(1) The parties (the “promisor” and the “promisee”) may confer by express or implied agreement a right on a third party (the “beneficiary”). 


(2) The existence and content of the beneficiary’s right against the promisor are determined by the agreement of the parties and are subject to any conditions or other limitations under the agreement. 



Usually contracts are intended by the parties to create rights and obligations between themselves. In such cases only the parties will acquire rights and duties under the contract. The mere fact that a third party will benefit from the performance of the contract does not in itself give that third party any rights under the contract.




1. Professor A makes a contract with the University of country X under which he agrees to give forty one-hour lectures comparing the laws of contract of countries X and Y. A only appears for twenty lectures and does not mention the law of country Y in the lectures. T, a student, does not acquire rights under the contract between A and the University.


However, third parties are not always left without rights. The underlying principle is that of the autonomy of the parties, who, if they wish to create rights in a third party, should be free to do so. The parties may state expressly that this is their intention, but this is not essential since the intention to benefit the third party may be implicit in the contract. In cases where implied intention is alleged, the decision will turn on all the terms of the contract and the circumstances of the case.

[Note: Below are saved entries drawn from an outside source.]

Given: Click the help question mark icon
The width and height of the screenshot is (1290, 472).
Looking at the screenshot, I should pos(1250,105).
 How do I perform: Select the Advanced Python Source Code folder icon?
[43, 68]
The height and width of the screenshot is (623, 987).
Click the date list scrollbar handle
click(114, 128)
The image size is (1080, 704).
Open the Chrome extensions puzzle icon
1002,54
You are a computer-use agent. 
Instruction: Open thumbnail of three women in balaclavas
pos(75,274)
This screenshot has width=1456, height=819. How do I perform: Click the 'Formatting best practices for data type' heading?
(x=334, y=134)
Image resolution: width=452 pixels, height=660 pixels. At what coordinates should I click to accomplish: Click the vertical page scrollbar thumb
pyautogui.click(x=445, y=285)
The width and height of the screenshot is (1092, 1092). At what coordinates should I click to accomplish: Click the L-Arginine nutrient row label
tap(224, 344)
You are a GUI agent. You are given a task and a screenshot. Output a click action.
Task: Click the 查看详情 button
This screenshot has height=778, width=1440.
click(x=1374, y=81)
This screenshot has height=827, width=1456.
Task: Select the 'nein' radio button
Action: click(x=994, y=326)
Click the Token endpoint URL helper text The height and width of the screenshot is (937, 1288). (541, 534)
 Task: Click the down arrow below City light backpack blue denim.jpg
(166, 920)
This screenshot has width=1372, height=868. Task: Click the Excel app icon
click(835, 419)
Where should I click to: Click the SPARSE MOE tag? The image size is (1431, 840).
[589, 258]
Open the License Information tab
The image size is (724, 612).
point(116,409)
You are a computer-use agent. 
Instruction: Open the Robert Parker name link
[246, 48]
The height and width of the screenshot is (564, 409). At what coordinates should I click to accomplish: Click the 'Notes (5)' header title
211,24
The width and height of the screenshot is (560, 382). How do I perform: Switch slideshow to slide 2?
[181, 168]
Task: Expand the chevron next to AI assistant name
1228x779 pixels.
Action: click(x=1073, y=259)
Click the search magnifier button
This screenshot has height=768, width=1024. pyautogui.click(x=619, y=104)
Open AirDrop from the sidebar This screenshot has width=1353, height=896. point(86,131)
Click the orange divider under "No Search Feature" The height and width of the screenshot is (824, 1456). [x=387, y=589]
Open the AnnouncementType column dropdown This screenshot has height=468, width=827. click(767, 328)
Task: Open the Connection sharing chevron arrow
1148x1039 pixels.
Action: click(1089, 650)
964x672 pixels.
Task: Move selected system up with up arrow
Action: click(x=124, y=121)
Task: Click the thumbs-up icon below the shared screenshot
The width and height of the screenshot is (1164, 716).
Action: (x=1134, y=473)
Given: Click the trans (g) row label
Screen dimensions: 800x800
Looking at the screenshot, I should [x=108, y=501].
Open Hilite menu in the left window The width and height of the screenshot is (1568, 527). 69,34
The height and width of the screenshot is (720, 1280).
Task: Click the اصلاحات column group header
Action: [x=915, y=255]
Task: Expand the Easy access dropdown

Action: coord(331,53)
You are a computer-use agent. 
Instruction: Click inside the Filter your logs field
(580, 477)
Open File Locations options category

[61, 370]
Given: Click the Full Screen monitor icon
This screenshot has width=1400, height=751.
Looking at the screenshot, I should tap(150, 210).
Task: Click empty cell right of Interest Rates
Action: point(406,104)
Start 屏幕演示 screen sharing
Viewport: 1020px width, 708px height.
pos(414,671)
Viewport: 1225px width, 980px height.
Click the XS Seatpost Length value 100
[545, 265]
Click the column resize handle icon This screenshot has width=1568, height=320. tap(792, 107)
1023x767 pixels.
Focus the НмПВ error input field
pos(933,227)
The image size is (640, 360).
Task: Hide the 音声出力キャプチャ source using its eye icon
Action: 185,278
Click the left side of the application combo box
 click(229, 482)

The following are illustrations of implied intention.




2. A takes out a policy of insurance on its fleet of lorries which are regularly driven by its employees. The contract provides that the insurance company will cover anyone driving a lorry with A’s consent. An employee, T, has an accident while driving the lorry. T is covered in respect of its liability for the accident.


3. A sells his business to B on the terms that B will pay A GBP 1,000 a month for the rest of his life and will pay A’s wife, T, GBP 500 a month if A predeceases her. A dies. B refuses to pay T anything. T is entitled to the GBP 500 a month.


4. A, the International World University, wishes to build a new law library on land owned by the University. For legitimate tax reasons the contract for the erection of the library is made by B, a company wholly owned by the University, although the contractor well knows that when completed the library will be occupied and used by A. The building has been badly built and it will cost USD 5,000,000 to complete it satisfactorily. A can recover the cost of the remedial work.


5. A, the developer of a shopping mall, concludes a contract with B, a security firm, to provide security at the mall. Both A and B know that the shops will be operated by tenants of A. These tenants are told that one of the major attractions of the mall will be the high level of security provided by B. It is a term of the contract between A and B that all employees of B working at the mall will be ex-policemen personally selected by B’s chief executive. In fact, selection is delegated to a consultancy firm which recruits many unsuitable people. There are many thefts at the shops. Tenants who suffer losses will have contractual claims against B.


The following are illustrations where there is no such implied intention unless the circumstances clearly indicate otherwise.




6. A goes to an expensive furrier and selects and buys a coat. A tells the assistant (truthfully) that it is for T, the wife of a visiting head of State. By the side of the coat is a prominent card saying “It looks like mink, it feels like mink but is guaranteed man made.” A gives the coat to T. In fact, owing to a mistake by the furrier, the coat is a real mink coat and T is subjected to violent and hostile criticism by animal lovers in her country. T has no enforceable contract right.


7. A, a company with a large factory, concludes a contract with a company operating the local sewage system. Under the contract, A is entitled to discharge its waste into the sewer but undertakes not to discharge certain types of waste. In breach of this undertaking, A discharges waste which blocks the sewer and causes damage to T, another user of the sewer. T has no enforceable contract right.


8. A, a company from country X, sells materials to B, a company from country Y. A knows that B plans to resell the materials to T, a pharmaceutical company from country Z, which will use the materials for the manufacture of a new drug under a contract which will effectively limit B’s liability to T to USD 1,000,000. The materials are defective and T’s losses greatly exceed USD 1,000,000. T has no enforceable contract right against A.


The application of this Article will often come up in the context of an associated claim in tort. This possibility is outside the scope of the Principles.

It follows from the scheme of this Article that an express statement that the parties do not intend to create rights in a third party will be effective. It also follows that the promisor and promisee enjoy broad powers to shape the rights created in favour of the beneficiary. In this context the word “rights” should be interpreted liberally. In principle, a third party beneficiary will have the full range of contractual remedies including the right to performance and damages.